The numbers reflect the scale of the problem. According to statistics highlighted during the presentation, 83% of healthcare organizations experienced a cyberattack in the past year, more than 1,300 medical device CVEs were published in 2023 alone, and 53% of connected medical devices still run unsupported operating systems.
In other words, the industry has dramatically increased connectivity while still struggling with many of the same structural weaknesses that helped create the Therac-25 disaster.
Testing Like an Adversary
One of the presentation’s strongest sections focused on how healthcare organizations and manufacturers must rethink testing methodologies.
Satterlee argued that modern medical device security requires full adversarial testing, not checkbox compliance. That includes firmware extraction, binary analysis, fuzzing, wireless testing, API abuse scenarios, replay attacks, privilege escalation attempts, and clinical environment simulations.
Importantly, he stressed that race conditions and timing-dependent failures like those found in Therac-25 are exactly the types of bugs traditional QA processes often miss. Those flaws typically surface only under stress testing, malformed inputs, or adversarial simulation.
His warning was blunt: never trust the phrase “we couldn’t reproduce it.”

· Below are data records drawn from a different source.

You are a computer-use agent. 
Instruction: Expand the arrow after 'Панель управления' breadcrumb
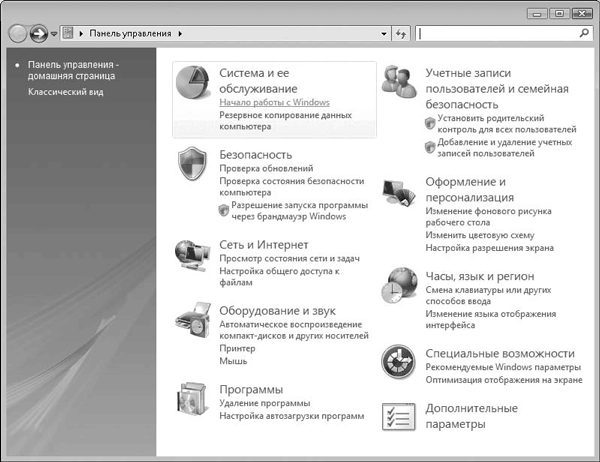(x=178, y=34)
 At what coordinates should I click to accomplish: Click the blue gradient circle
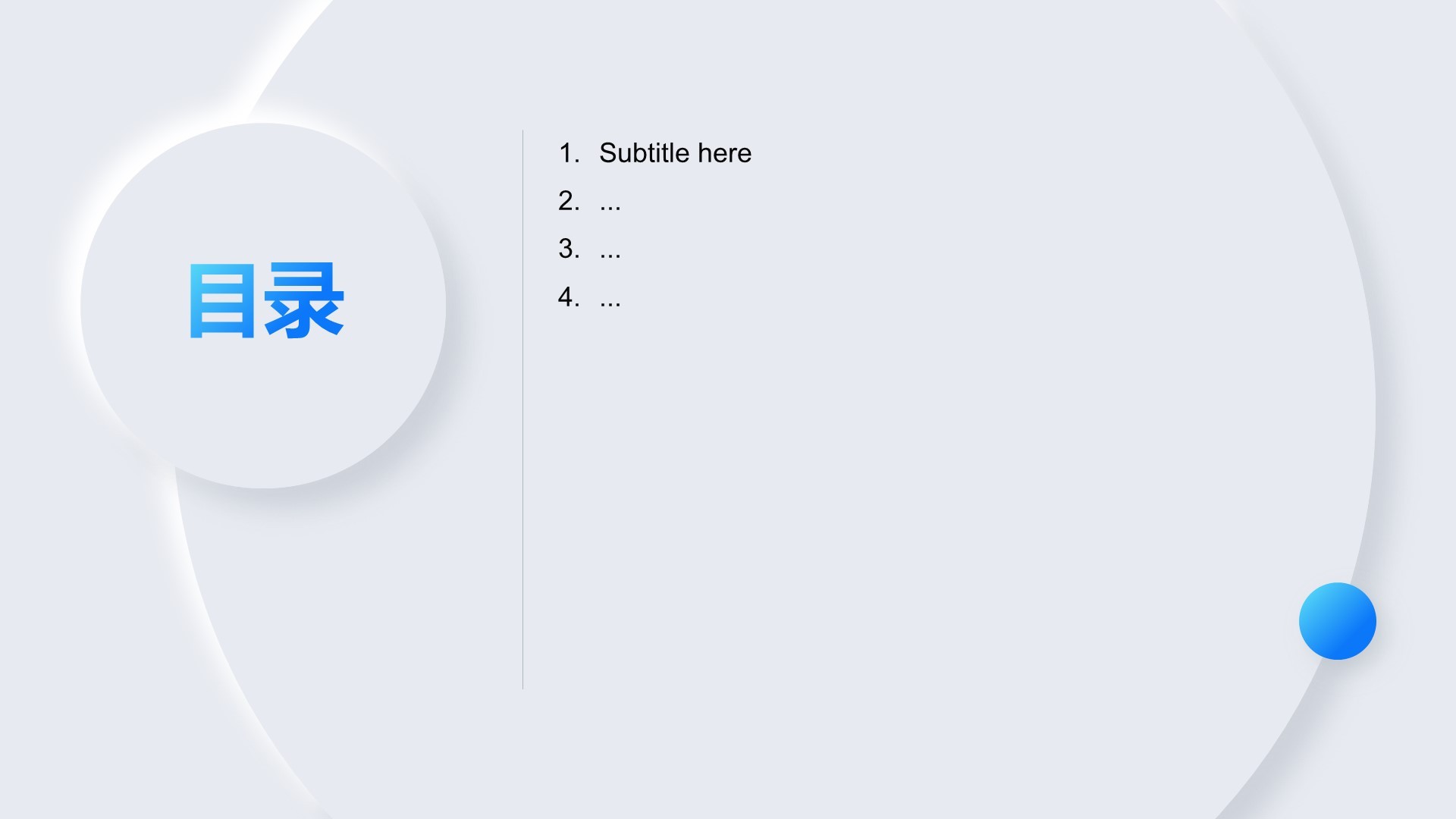pyautogui.click(x=1337, y=621)
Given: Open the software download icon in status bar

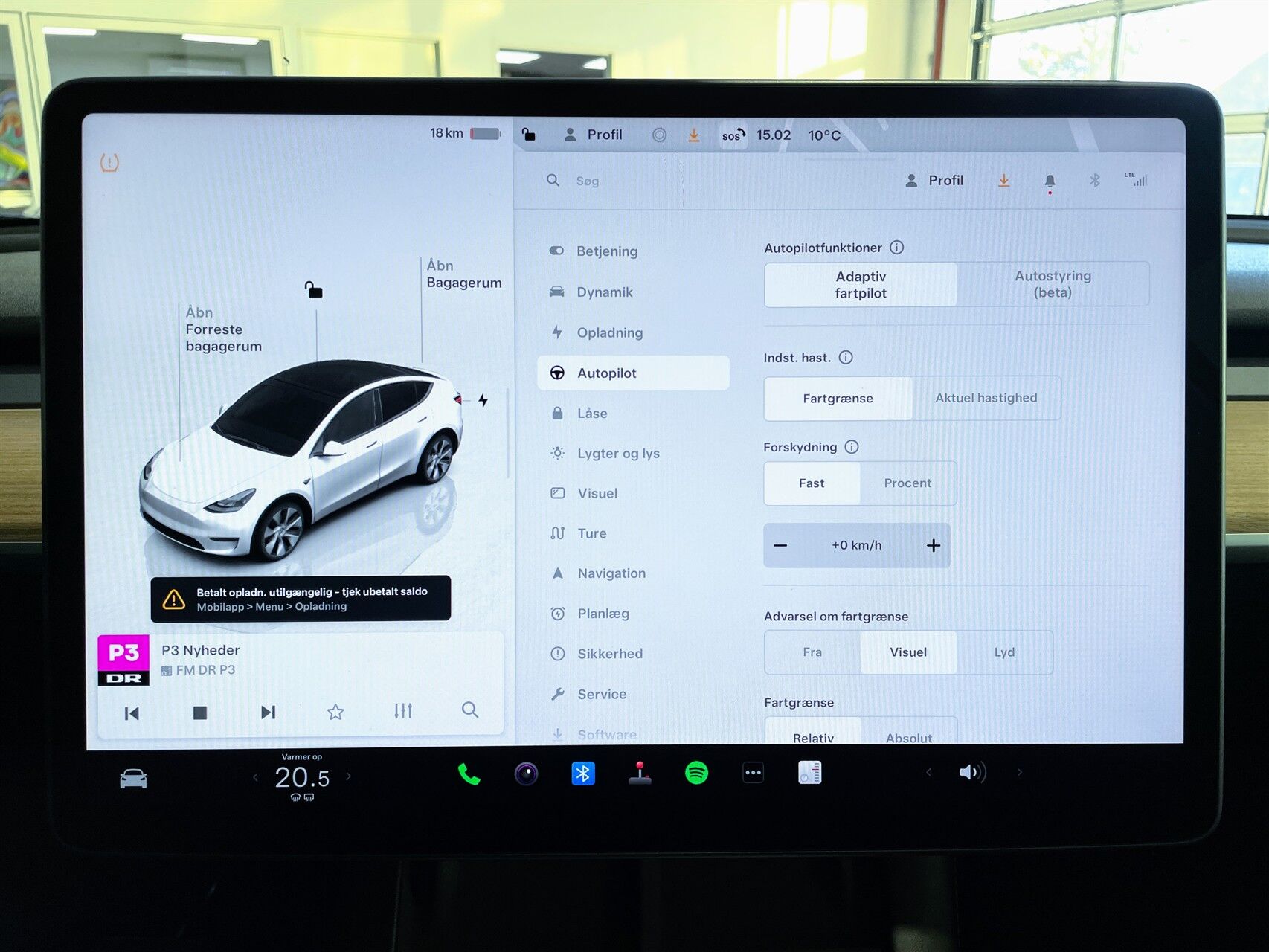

The FDA has evolved significantly since the 1980s, particularly with modern Secure Product Development Framework (SPDF) guidance and new requirements surrounding threat modeling, SBOMs, coordinated disclosure, and independent testing. But Satterlee made clear that regulation alone cannot solve the problem if organizations continue treating security as secondary to feature velocity, convenience, or cost savings.
The Next Therac-25
Satterlee closed with a message that landed hard in a room full of hackers and security professionals: Therac-25 was not a freak accident. It was the predictable outcome of systemic failures that still exist today.
The industry’s challenge is no longer theoretical. Connected healthcare devices now operate inside cloud-connected ecosystems with exponentially larger attack surfaces and significantly more sophisticated adversaries.
Which means the real question is no longer whether another Therac-25-style failure is possible.
The question is whether defenders identify it before patients do.